Exercise directions: An exact reprint of the data below is required, line for line.

Collected data
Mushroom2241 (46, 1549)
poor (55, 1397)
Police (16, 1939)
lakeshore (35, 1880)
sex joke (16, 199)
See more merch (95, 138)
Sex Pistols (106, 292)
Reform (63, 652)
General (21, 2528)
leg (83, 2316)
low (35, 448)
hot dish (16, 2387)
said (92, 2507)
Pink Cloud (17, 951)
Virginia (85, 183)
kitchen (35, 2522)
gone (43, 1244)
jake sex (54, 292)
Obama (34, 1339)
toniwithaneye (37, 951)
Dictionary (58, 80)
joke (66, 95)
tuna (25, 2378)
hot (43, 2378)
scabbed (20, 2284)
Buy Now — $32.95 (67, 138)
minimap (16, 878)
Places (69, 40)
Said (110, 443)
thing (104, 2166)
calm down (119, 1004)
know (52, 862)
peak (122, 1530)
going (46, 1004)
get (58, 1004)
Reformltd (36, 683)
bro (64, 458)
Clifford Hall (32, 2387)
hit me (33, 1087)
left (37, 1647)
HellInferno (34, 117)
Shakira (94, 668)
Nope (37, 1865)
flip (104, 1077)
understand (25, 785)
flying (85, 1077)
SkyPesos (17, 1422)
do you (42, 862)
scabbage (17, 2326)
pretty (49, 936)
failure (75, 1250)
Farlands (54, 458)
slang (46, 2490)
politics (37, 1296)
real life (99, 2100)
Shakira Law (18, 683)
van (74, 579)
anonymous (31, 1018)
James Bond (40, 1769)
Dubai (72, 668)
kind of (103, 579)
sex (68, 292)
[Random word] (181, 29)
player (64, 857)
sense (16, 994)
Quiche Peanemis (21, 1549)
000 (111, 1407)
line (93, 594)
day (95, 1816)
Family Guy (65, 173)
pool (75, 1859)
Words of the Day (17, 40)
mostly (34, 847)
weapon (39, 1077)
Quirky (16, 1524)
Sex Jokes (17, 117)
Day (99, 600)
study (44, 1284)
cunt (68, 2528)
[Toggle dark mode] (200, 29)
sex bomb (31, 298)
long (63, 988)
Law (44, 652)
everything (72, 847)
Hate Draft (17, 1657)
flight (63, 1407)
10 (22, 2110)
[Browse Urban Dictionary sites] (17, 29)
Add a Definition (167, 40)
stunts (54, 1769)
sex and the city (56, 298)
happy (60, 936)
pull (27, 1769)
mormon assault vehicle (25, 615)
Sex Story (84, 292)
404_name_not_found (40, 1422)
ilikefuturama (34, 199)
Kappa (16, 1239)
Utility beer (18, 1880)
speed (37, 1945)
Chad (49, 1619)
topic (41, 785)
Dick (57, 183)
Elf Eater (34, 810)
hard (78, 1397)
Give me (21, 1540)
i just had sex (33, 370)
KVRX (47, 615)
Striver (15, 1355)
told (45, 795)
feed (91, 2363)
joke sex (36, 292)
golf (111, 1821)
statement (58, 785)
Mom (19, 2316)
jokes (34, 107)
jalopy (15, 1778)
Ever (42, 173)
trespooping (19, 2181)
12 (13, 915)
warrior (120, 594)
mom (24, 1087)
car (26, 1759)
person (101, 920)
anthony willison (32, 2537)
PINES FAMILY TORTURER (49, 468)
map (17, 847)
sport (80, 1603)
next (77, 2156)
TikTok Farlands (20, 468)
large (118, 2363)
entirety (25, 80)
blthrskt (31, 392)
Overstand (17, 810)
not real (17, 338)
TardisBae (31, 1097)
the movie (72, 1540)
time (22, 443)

Your response:
Mushroom2241 (46, 1549)
poor (55, 1397)
Police (16, 1939)
lakeshore (35, 1880)
sex joke (16, 199)
See more merch (95, 138)
Sex Pistols (106, 292)
Reform (63, 652)
General (21, 2528)
leg (83, 2316)
low (35, 448)
hot dish (16, 2387)
said (92, 2507)
Pink Cloud (17, 951)
Virginia (85, 183)
kitchen (35, 2522)
gone (43, 1244)
jake sex (54, 292)
Obama (34, 1339)
toniwithaneye (37, 951)
Dictionary (58, 80)
joke (66, 95)
tuna (25, 2378)
hot (43, 2378)
scabbed (20, 2284)
Buy Now — $32.95 (67, 138)
minimap (16, 878)
Places (69, 40)
Said (110, 443)
thing (104, 2166)
calm down (119, 1004)
know (52, 862)
peak (122, 1530)
going (46, 1004)
get (58, 1004)
Reformltd (36, 683)
bro (64, 458)
Clifford Hall (32, 2387)
hit me (33, 1087)
left (37, 1647)
HellInferno (34, 117)
Shakira (94, 668)
Nope (37, 1865)
flip (104, 1077)
understand (25, 785)
flying (85, 1077)
SkyPesos (17, 1422)
do you (42, 862)
scabbage (17, 2326)
pretty (49, 936)
failure (75, 1250)
Farlands (54, 458)
slang (46, 2490)
politics (37, 1296)
real life (99, 2100)
Shakira Law (18, 683)
van (74, 579)
anonymous (31, 1018)
James Bond (40, 1769)
Dubai (72, 668)
kind of (103, 579)
sex (68, 292)
[Random word] (181, 29)
player (64, 857)
sense (16, 994)
Quiche Peanemis (21, 1549)
000 (111, 1407)
line (93, 594)
day (95, 1816)
Family Guy (65, 173)
pool (75, 1859)
Words of the Day (17, 40)
mostly (34, 847)
weapon (39, 1077)
Quirky (16, 1524)
Sex Jokes (17, 117)
Day (99, 600)
study (44, 1284)
cunt (68, 2528)
[Toggle dark mode] (200, 29)
sex bomb (31, 298)
long (63, 988)
Law (44, 652)
everything (72, 847)
Hate Draft (17, 1657)
flight (63, 1407)
10 (22, 2110)
[Browse Urban Dictionary sites] (17, 29)
Add a Definition (167, 40)
stunts (54, 1769)
sex and the city (56, 298)
happy (60, 936)
pull (27, 1769)
mormon assault vehicle (25, 615)
Sex Story (84, 292)
404_name_not_found (40, 1422)
ilikefuturama (34, 199)
Kappa (16, 1239)
Utility beer (18, 1880)
speed (37, 1945)
Chad (49, 1619)
topic (41, 785)
Dick (57, 183)
Elf Eater (34, 810)
hard (78, 1397)
Give me (21, 1540)
i just had sex (33, 370)
KVRX (47, 615)
Striver (15, 1355)
told (45, 795)
feed (91, 2363)
joke sex (36, 292)
golf (111, 1821)
statement (58, 785)
Mom (19, 2316)
jokes (34, 107)
jalopy (15, 1778)
Ever (42, 173)
trespooping (19, 2181)
12 (13, 915)
warrior (120, 594)
mom (24, 1087)
car (26, 1759)
person (101, 920)
anthony willison (32, 2537)
PINES FAMILY TORTURER (49, 468)
map (17, 847)
sport (80, 1603)
next (77, 2156)
TikTok Farlands (20, 468)
large (118, 2363)
entirety (25, 80)
blthrskt (31, 392)
Overstand (17, 810)
not real (17, 338)
TardisBae (31, 1097)
the movie (72, 1540)
time (22, 443)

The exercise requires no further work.